In the listing that follows, find the lines with the string "agent" and report how many there are, without commentary.
Segment Start: Task material
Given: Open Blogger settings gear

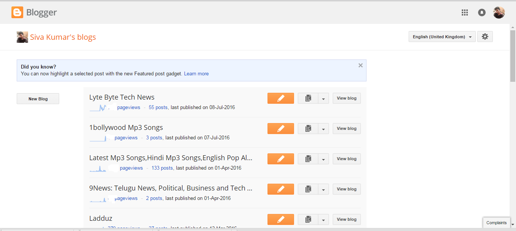Looking at the screenshot, I should [x=485, y=37].
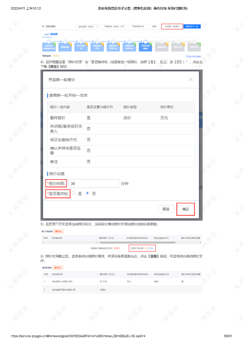Click 取消 in the dialog
The width and height of the screenshot is (243, 344).
coord(166,209)

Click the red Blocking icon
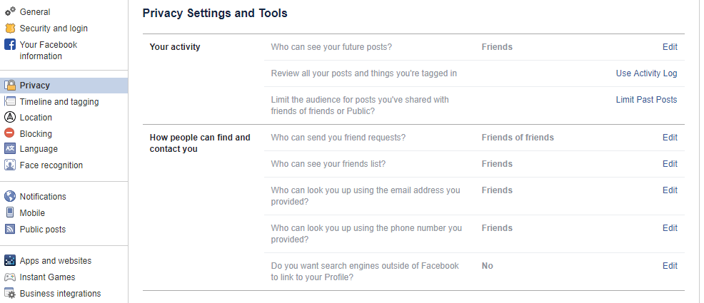coord(10,133)
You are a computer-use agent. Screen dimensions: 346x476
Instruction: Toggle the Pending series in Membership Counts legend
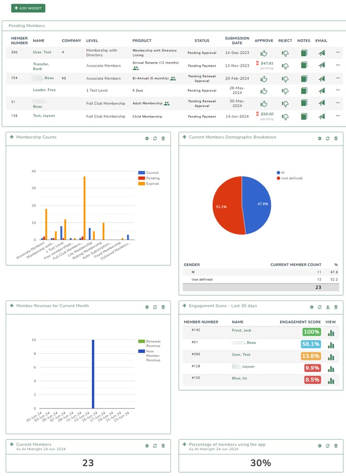(152, 178)

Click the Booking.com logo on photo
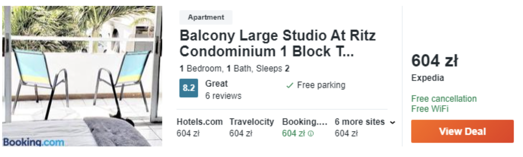point(33,142)
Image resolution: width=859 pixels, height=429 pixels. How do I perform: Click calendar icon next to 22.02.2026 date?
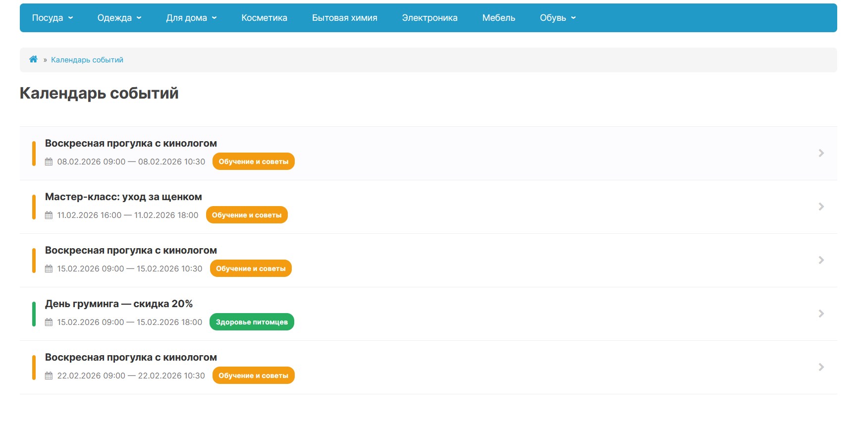click(49, 375)
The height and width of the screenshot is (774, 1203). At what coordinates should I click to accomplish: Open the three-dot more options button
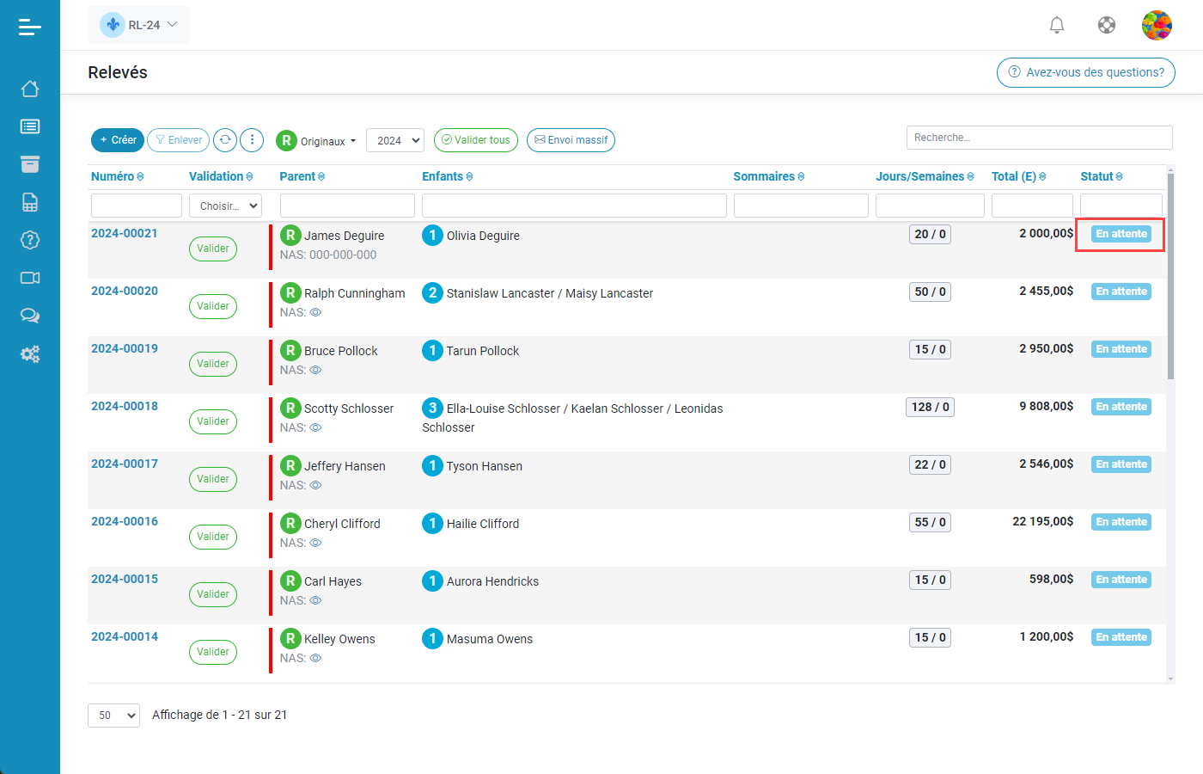252,140
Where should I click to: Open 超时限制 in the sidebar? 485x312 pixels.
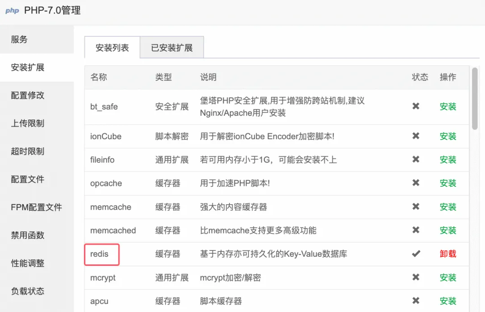(28, 151)
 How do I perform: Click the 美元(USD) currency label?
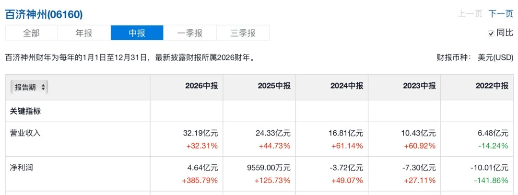tap(495, 58)
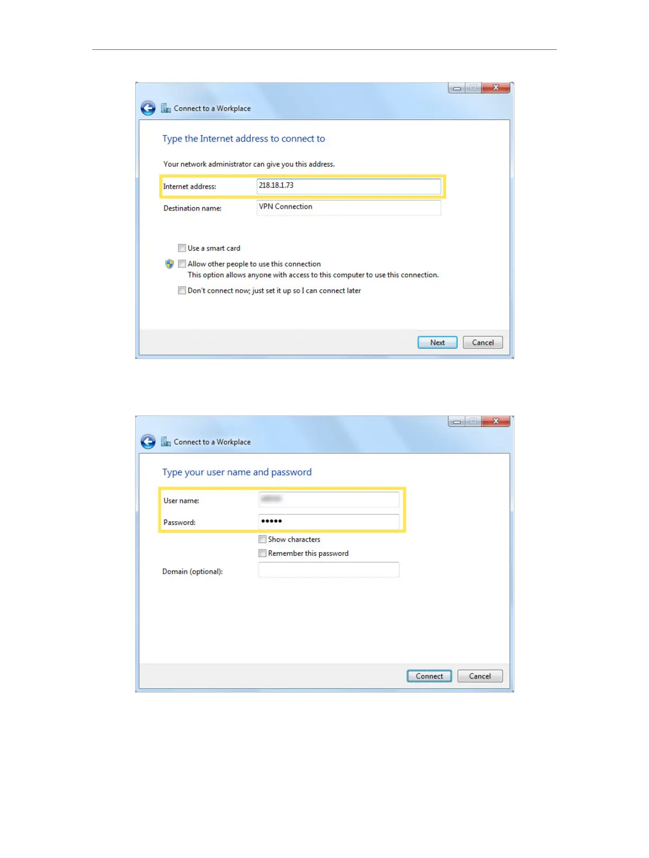Click the User name input field
649x858 pixels.
pos(329,500)
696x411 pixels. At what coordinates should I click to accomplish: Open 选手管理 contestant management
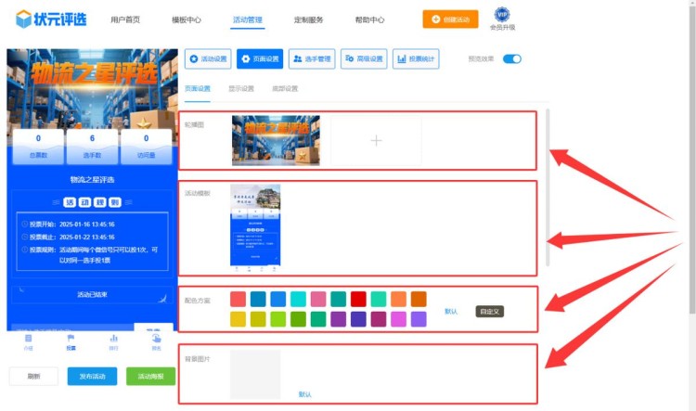pos(312,59)
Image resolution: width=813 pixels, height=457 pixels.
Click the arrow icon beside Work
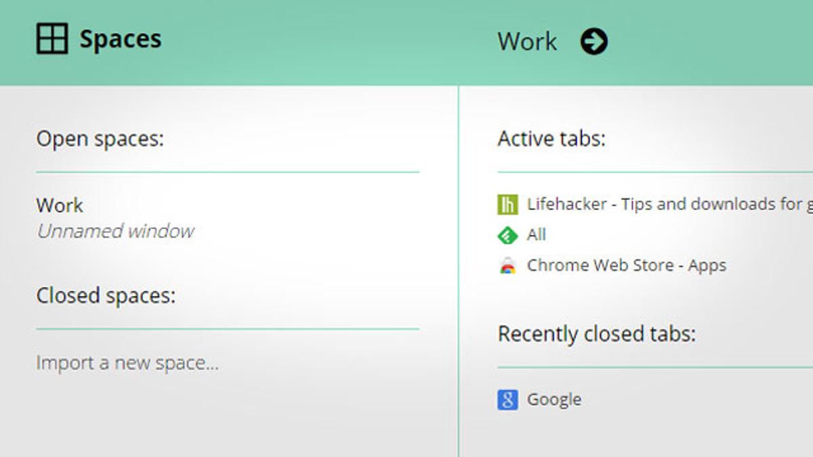point(593,41)
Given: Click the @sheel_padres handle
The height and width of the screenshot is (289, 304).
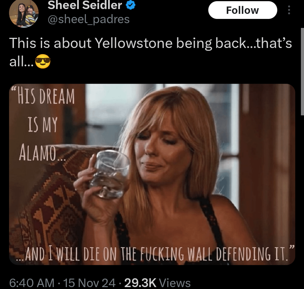Looking at the screenshot, I should (89, 19).
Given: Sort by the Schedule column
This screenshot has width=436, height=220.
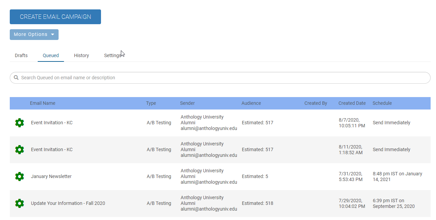Looking at the screenshot, I should coord(382,103).
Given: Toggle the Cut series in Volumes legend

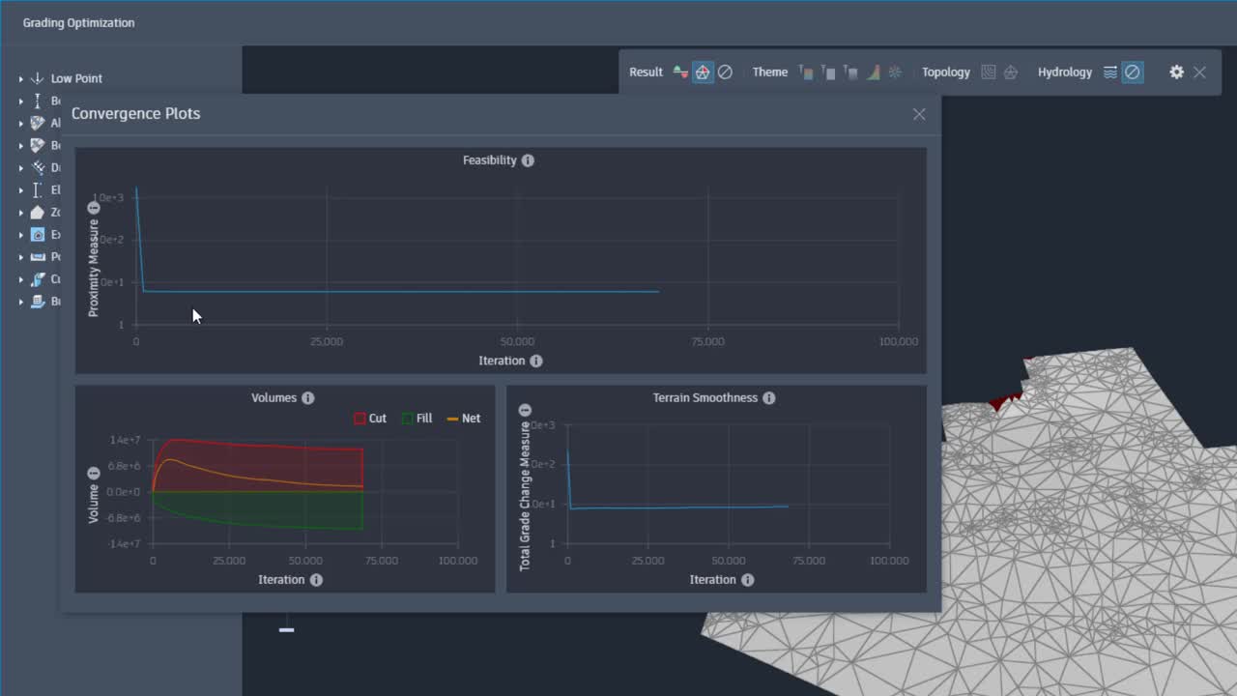Looking at the screenshot, I should [370, 419].
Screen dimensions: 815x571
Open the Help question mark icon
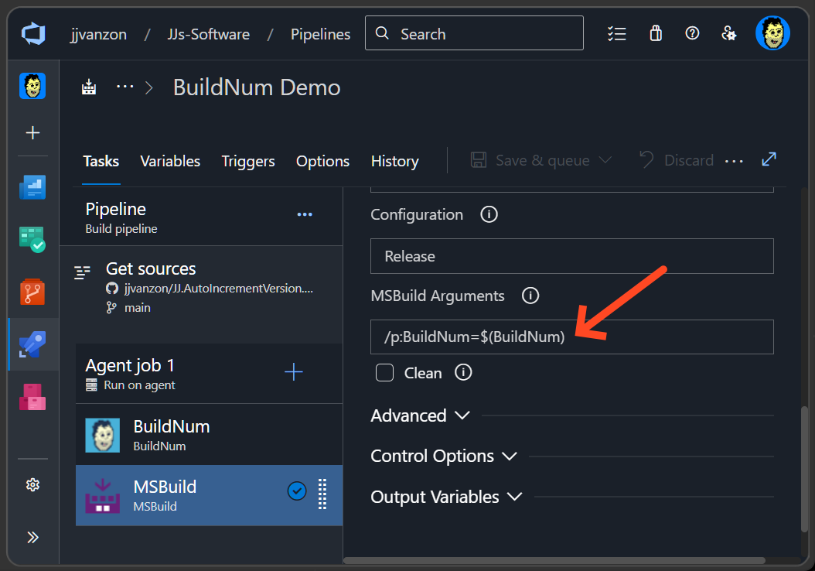(x=692, y=33)
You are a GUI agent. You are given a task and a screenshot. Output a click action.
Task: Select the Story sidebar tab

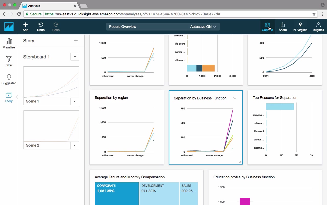tap(9, 97)
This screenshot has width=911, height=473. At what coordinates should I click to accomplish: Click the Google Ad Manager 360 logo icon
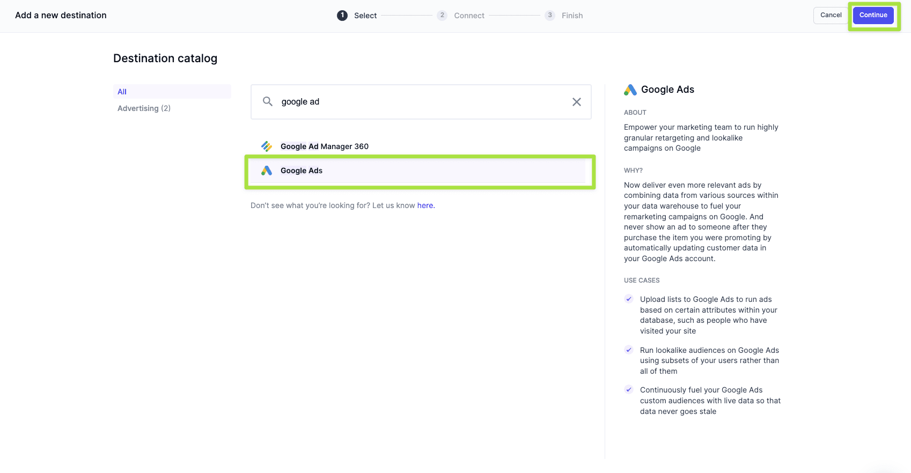[x=267, y=146]
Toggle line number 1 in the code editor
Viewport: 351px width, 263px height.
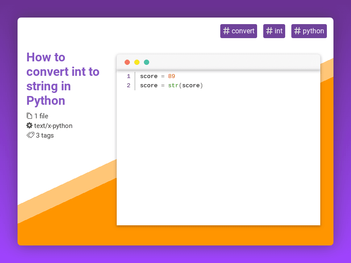[128, 76]
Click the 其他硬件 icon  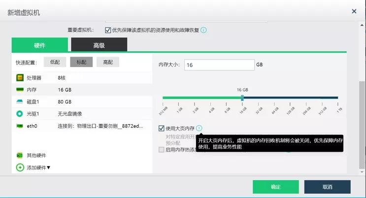20,155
Segment End: Task material
Solution: 2